El título no es mío, es de un policía que los conoce muy bien, porque tuvo que convivir con ellos en destinos lejanos y poco amistosos. Hace referencia a una de las últimas castas –esta sí, de verdad– que quedan: la de los diplomáticos. La casualidad o el destino ha hecho que estos días me haya acordado de ellos por dos hechos bien distintos, pero que tienen como nexo a los representantes de España en el mundo, esos funcionarios cuya actividad nadie fiscaliza y mucho menos objeta o sanciona, según cuenta mi amigo el madero. Tomo prestadas sus palabras para definirlos con precisión: "algunos son verdaderos orfebres engarzando naderías".
Agustín González, un esquizofrénico diagnosticado, desapareció de su domicilio de Málaga hace dos años. Nadie supo nada de él hasta el pasado mes de noviembre, cuando fue localizado en las calles de Lima, Perú. Problema resuelto, pensaría cualquiera que crea que las misiones consulares y diplomáticas tienen entre sus trabajos el de sacar de cualquier apuro a nacionales en tierra extraña. Un esquizofrénico es una persona tan vulnerable como un niño de corta edad y Perú cuenta con una abultada representación diplomática española que, según la lógica del común de los mortales, se haría cargo del desaparecido de inmediato y lo repatriaría. Pues no. La embajada de España en Perú no comenzó a preocuparse de Agustín –irían de cóctel en cóctel y convocando reuniones, la unidad de medida de los diplomáticos, según el policía al que he hecho referencia antes– hasta que SOS Desaparecidos y algunos medios, entre los que está laSexta, empezaron a pedir explicaciones y a reclamar una solución para un español enfermo a miles de kilómetros de su casa. El problema está en vías de solución. Las últimas noticias que tenemos de Perú, vía Asuntos Exteriores, es que a Agustín se le ha ingresado en un hospital para evaluar si se le puede trasladar en avión. Lo que no deja de sorprender, cuando es más que habitual que la Policía traslade de un país a otro a peligrosos delincuentes y cuando hace varias decenas de años existen los tranquilizantes, sedantes y análogos, que facilitan estos viajes. Veremos.
Hace unos días se cumplieron cinco años del asesinato de dos policías españoles, Jorge García Tudela y Gabino San Martín, en Kabul, Afganistán. El 11 de diciembre de 2015, un comando talibán entró en la embajada española y mató a los dos agentes. Gabino murió cuando fue al rescate de su compañero, abatido en los primeros minutos del ataque, porque se encargaba de custodiar la entrada. Morir en un país como Afganistán entra dentro de lo posible y los dos policías fallecidos y sus familias eran conscientes de ello.
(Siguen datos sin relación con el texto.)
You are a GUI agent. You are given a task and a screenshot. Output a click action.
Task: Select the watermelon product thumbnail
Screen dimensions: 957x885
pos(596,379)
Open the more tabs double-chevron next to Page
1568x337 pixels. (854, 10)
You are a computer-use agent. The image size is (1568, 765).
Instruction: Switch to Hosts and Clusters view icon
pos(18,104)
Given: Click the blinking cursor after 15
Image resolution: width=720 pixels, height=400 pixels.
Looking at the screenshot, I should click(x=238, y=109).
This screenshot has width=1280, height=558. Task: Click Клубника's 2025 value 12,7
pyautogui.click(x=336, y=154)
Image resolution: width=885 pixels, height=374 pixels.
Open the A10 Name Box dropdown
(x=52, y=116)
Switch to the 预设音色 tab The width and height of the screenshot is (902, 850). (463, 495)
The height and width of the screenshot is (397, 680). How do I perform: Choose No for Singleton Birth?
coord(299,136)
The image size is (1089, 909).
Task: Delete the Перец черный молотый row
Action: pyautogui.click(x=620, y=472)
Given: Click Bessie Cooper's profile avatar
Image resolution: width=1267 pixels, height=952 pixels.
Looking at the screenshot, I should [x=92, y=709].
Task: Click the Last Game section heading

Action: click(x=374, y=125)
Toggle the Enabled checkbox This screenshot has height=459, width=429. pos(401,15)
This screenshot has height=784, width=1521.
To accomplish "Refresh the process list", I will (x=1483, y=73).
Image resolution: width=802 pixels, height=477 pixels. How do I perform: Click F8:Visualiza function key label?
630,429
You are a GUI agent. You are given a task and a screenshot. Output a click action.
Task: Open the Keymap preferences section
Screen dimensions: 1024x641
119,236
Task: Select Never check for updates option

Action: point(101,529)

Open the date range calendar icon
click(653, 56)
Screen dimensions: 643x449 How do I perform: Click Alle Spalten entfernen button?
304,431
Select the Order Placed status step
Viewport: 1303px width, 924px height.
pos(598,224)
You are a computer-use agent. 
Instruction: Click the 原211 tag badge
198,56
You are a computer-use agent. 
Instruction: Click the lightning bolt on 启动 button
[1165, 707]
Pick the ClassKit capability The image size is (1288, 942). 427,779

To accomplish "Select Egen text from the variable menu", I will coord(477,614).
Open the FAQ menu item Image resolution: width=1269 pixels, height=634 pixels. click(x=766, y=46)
Con lo que nadie podía contar era con la desvergüenza del máximo responsable de la embajada en el momento del ataque, Oriol Solá. El diplomático declaró ante los fiscales de la Audiencia Nacional, al igual que los siete policías que estaban destinados en Kabul cuando sucedió el atentado. La emoción, la tristeza, la dignidad, el sentido del deber y el dolor de estos contrastaba con la displicencia de aquel, que declaró molesto, como preguntándose qué hacía allí y de qué tenía que responder. Todos los policías le contaron a los fiscales que la mañana del atentado, en la embajada se recibió un correo procedente de la agregaduría de Defensa en la que se alertaba de un inminente atentado contra una embajada en Kabul. El propio agregado de Defensa se lo confirmó a los fiscales. Sin embargo, el correo electrónico nunca llegó a los responsables de seguridad de la misión, a los policías. Cuando una fiscal le preguntó a Oriol Solá por qué no puso esa advertencia en conocimiento de los agentes, el diplomático, sin rubor, dijo que de ese correo se enteró por la prensa y que revisó su correo cuando el subsecretario de Asuntos Exteriores le preguntó por él. "Efectivamente –dijo a la fiscal-, me lo enviaron, pero a las cuatro de la tarde y yo a esa hora no estoy en el despacho". Ejemplo perfecto del mundo en el que viven los diplomáticos, aunque estén en un destino tan sensible como Kabul.
Cinco años después, Estefanía y Gemma, las viudas de los agentes, siguen buscando justicia para sus maridos, de los que no se ha respetado ni la memoria, porque el embajador Emilio Pérez de Ágreda –que estaba de vacaciones en el momento del ataque– ordenó retirar de un lugar preferente de la embajada la placa que recordaba a aquellos que murieron por proteger un pedazo de España en Kabul.
Poco más que salvaguardar su memoria y reparar a sus familias se puede hacer por Jorge y Gabi. Los diplomáticos españoles en Perú sí pueden hacer algo por Agustín. Si entre cóctel y cóctel les queda tiempo.